## Begin Records provided

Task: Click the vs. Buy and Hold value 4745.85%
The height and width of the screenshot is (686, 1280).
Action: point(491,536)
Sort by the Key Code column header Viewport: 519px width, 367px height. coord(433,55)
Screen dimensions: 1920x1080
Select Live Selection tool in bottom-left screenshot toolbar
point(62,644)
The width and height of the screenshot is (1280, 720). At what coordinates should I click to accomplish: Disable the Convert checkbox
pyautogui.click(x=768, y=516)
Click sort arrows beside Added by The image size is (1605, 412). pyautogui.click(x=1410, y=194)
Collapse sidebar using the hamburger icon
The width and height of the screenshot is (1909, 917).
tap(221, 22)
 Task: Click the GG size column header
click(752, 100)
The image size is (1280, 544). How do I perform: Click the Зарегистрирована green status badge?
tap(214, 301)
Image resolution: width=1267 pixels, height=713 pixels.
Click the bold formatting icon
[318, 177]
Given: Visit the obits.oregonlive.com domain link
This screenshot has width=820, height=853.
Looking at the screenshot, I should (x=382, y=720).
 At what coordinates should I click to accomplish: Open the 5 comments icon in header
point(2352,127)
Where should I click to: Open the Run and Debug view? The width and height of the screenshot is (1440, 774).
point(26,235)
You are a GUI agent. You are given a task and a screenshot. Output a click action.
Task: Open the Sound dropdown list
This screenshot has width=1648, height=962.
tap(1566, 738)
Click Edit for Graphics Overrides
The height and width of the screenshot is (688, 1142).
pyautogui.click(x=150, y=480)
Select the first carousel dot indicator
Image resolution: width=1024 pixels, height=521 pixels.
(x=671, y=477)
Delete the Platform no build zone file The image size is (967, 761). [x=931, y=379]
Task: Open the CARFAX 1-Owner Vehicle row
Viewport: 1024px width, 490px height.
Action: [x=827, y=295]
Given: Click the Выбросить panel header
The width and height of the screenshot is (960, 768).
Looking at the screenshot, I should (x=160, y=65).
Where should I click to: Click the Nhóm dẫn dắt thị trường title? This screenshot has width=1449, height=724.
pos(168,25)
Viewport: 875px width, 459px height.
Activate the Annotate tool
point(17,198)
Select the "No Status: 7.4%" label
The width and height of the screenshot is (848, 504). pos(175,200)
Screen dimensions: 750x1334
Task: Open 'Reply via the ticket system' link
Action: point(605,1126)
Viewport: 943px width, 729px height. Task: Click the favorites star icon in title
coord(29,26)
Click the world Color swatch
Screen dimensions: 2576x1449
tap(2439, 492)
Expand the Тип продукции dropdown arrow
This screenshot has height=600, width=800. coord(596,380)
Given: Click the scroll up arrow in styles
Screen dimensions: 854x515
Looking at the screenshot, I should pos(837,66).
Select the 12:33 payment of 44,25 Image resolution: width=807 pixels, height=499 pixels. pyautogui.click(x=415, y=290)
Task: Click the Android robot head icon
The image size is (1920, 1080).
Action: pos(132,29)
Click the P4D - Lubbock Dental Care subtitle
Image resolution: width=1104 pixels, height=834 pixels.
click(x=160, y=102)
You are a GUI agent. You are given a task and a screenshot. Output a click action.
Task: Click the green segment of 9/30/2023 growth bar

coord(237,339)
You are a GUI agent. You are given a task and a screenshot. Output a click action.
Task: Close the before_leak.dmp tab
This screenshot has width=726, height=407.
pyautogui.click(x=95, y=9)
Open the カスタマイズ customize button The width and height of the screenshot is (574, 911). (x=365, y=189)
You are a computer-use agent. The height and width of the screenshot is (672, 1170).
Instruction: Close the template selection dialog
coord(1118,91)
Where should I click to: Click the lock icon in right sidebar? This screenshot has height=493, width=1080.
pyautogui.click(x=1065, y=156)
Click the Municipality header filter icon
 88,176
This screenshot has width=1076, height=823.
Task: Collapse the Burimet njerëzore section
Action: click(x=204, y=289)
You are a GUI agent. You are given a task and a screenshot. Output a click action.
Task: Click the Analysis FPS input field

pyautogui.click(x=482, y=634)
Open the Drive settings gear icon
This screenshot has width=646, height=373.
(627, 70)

## End Records provided

• Exercise objective
Arrange the entries from the line containing "Where should I click to: Open" through the line containing "pos(168,25)" as a numbered list, leaving out blank lines.

• Finished task
1. Where should I click to: Open the Run and Debug view? The width and height of the screenshot is (1440, 774).
2. point(26,235)
3. You are a GUI agent. You are given a task and a screenshot. Output a click action.
4. Task: Open the Sound dropdown list
5. This screenshot has width=1648, height=962.
6. tap(1566, 738)
7. Click Edit for Graphics Overrides
8. The height and width of the screenshot is (688, 1142).
9. pyautogui.click(x=150, y=480)
10. Select the first carousel dot indicator
11. Image resolution: width=1024 pixels, height=521 pixels.
12. (x=671, y=477)
13. Delete the Platform no build zone file The image size is (967, 761). [x=931, y=379]
14. Task: Open the CARFAX 1-Owner Vehicle row
15. Viewport: 1024px width, 490px height.
16. Action: [x=827, y=295]
17. Given: Click the Выбросить panel header
18. The width and height of the screenshot is (960, 768).
19. Looking at the screenshot, I should (x=160, y=65).
20. Where should I click to: Click the Nhóm dẫn dắt thị trường title? This screenshot has width=1449, height=724.
21. pos(168,25)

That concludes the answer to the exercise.